- **INPUT FOR THIS TASK**
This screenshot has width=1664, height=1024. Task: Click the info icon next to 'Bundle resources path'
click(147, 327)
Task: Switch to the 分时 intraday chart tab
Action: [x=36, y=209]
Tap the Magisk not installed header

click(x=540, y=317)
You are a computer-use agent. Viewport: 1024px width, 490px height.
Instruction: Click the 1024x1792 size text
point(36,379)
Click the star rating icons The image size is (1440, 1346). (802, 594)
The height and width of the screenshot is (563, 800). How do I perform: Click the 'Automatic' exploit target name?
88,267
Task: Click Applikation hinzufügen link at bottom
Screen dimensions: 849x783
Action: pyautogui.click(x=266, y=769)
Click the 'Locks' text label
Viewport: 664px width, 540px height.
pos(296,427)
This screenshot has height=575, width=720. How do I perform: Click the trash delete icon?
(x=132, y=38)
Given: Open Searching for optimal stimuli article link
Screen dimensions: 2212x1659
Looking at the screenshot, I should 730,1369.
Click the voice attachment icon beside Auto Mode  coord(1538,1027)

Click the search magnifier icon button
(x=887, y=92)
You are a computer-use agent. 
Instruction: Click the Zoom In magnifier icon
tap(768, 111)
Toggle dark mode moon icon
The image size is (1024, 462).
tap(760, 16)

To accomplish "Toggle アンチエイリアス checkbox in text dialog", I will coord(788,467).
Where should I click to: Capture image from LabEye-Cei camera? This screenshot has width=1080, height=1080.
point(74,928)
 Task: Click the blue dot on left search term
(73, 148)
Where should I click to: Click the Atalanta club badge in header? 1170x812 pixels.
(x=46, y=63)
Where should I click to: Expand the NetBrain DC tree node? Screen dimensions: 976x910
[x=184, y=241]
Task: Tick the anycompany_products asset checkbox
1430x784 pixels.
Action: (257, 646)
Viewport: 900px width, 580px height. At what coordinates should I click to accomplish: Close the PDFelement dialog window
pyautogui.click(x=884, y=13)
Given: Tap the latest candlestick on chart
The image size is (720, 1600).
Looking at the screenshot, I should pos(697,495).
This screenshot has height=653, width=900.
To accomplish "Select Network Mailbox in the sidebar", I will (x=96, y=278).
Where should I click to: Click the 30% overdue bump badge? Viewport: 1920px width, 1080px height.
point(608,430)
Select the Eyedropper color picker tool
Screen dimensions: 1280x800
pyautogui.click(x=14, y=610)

- **TASK TO CARRY OUT**
Reproduce all of the material above word for word, keeping every line in its original order.

- **SOLUTION TO THIS EXERCISE**
This screenshot has width=1664, height=1024. Task: Click the info icon next to 'Bundle resources path'
click(147, 327)
Task: Switch to the 分时 intraday chart tab
Action: [x=36, y=209]
Tap the Magisk not installed header

click(x=540, y=317)
You are a computer-use agent. Viewport: 1024px width, 490px height.
Instruction: Click the 1024x1792 size text
point(36,379)
Click the star rating icons The image size is (1440, 1346). (802, 594)
The height and width of the screenshot is (563, 800). How do I perform: Click the 'Automatic' exploit target name?
88,267
Task: Click Applikation hinzufügen link at bottom
Screen dimensions: 849x783
Action: pyautogui.click(x=266, y=769)
Click the 'Locks' text label
Viewport: 664px width, 540px height.
pos(296,427)
This screenshot has height=575, width=720. How do I perform: Click the trash delete icon?
(x=132, y=38)
Given: Open Searching for optimal stimuli article link
Screen dimensions: 2212x1659
Looking at the screenshot, I should 730,1369.
Click the voice attachment icon beside Auto Mode  coord(1538,1027)

Click the search magnifier icon button
(x=887, y=92)
You are a computer-use agent. 
Instruction: Click the Zoom In magnifier icon
tap(768, 111)
Toggle dark mode moon icon
The image size is (1024, 462).
tap(760, 16)

To accomplish "Toggle アンチエイリアス checkbox in text dialog", I will coord(788,467).
Where should I click to: Capture image from LabEye-Cei camera? This screenshot has width=1080, height=1080.
point(74,928)
 Task: Click the blue dot on left search term
(73, 148)
Where should I click to: Click the Atalanta club badge in header? 1170x812 pixels.
(x=46, y=63)
Where should I click to: Expand the NetBrain DC tree node? Screen dimensions: 976x910
[x=184, y=241]
Task: Tick the anycompany_products asset checkbox
1430x784 pixels.
Action: (257, 646)
Viewport: 900px width, 580px height. At what coordinates should I click to accomplish: Close the PDFelement dialog window
pyautogui.click(x=884, y=13)
Given: Tap the latest candlestick on chart
The image size is (720, 1600).
Looking at the screenshot, I should pos(697,495).
This screenshot has height=653, width=900.
To accomplish "Select Network Mailbox in the sidebar", I will (x=96, y=278).
Where should I click to: Click the 30% overdue bump badge? Viewport: 1920px width, 1080px height.
point(608,430)
Select the Eyedropper color picker tool
Screen dimensions: 1280x800
pyautogui.click(x=14, y=610)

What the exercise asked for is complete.